Having said that, I recently received a message from a friend that I’ve known since secondary school, she messaged to hang out as we hadn’t seen each other in a while due to uni, work, and everything else that begins to take over your social life as you get older. When I initially saw her name pop up on my phone, to be honest, I was confronted with a feeling of dread, not for any specific reason, but it was instead the realisation that our friendship had now outgrown its stay in our lives. It was no longer fun to hang out anymore, and upon thinking about the earlier stages of our friendship I’m not sure it had ever really been fun. Maybe it was convenient as we both went to the same school or maybe we had just settled into a routine without giving much thought as to whether we were really bringing something into each other lives.

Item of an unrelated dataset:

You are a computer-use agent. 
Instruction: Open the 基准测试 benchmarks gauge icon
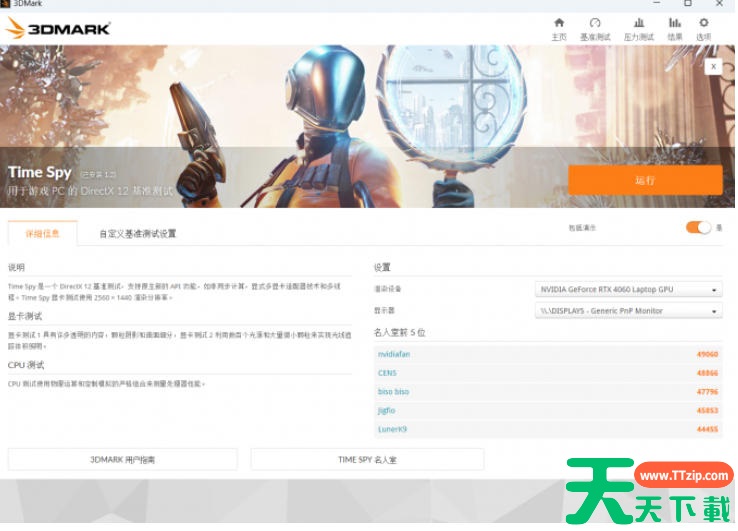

These thoughts and feelings should’ve been the first and only sign I needed to avoid meeting up, but it wasn’t.
Despite knowing that I probably wouldn’t enjoy hanging out, this time there would be a group of people and so I thought maybe it’d be better in a group setting. Spoiler – it was not.
You know when you have a feeling that you really won’t enjoy something but you lie to yourself and try to convince yourself that maybe this time you will enjoy going out but that seed of doubt still lingers deep down and you know in your core exactly what you’re in for – this was one of those moments. It was blindingly obvious that our lives were growing in two opposing directions and along with that so were our mindsets, our aspirations, and our general personalities. It has to be said that differing lifestyles and personalities do not automatically mean that two people will grow apart, it just happens to be the case for us.
As soon as the weekend ended and I was thrown back into my usual 9-5 I began to grow increasingly irritated with myself. I knew that I had spent my time doing something that wouldn’t be enjoyable and yet I still went ahead with it.
It began to dawn on me that it’s much easier to slip into old habits and go along to get along. Holding on to something familiar is a comfortable option, whereas stepping into the unknown brings up a bunch of unpredictable possibilities. It’s a strange thing that we do, going against our best interests and doing so knowingly. Self-sabotage can be a hell of an addiction when you know that breaking the cycle will cause some growing pains and momentary discomfort.
I also didn’t consider how difficult it would be to physically cut someone off, before our meeting I had essentially cut emotional ties, or so I thought, but something still compelled me to meet up on the weekend. In my day-to-day life, it felt good to cut out that friendship as it had started to feel like an anchor that was pulling me down every time I got close. As I mentioned earlier, nothing drastic had happened but there were enough small issues that began to build themselves into a routine which became unhealthy for me.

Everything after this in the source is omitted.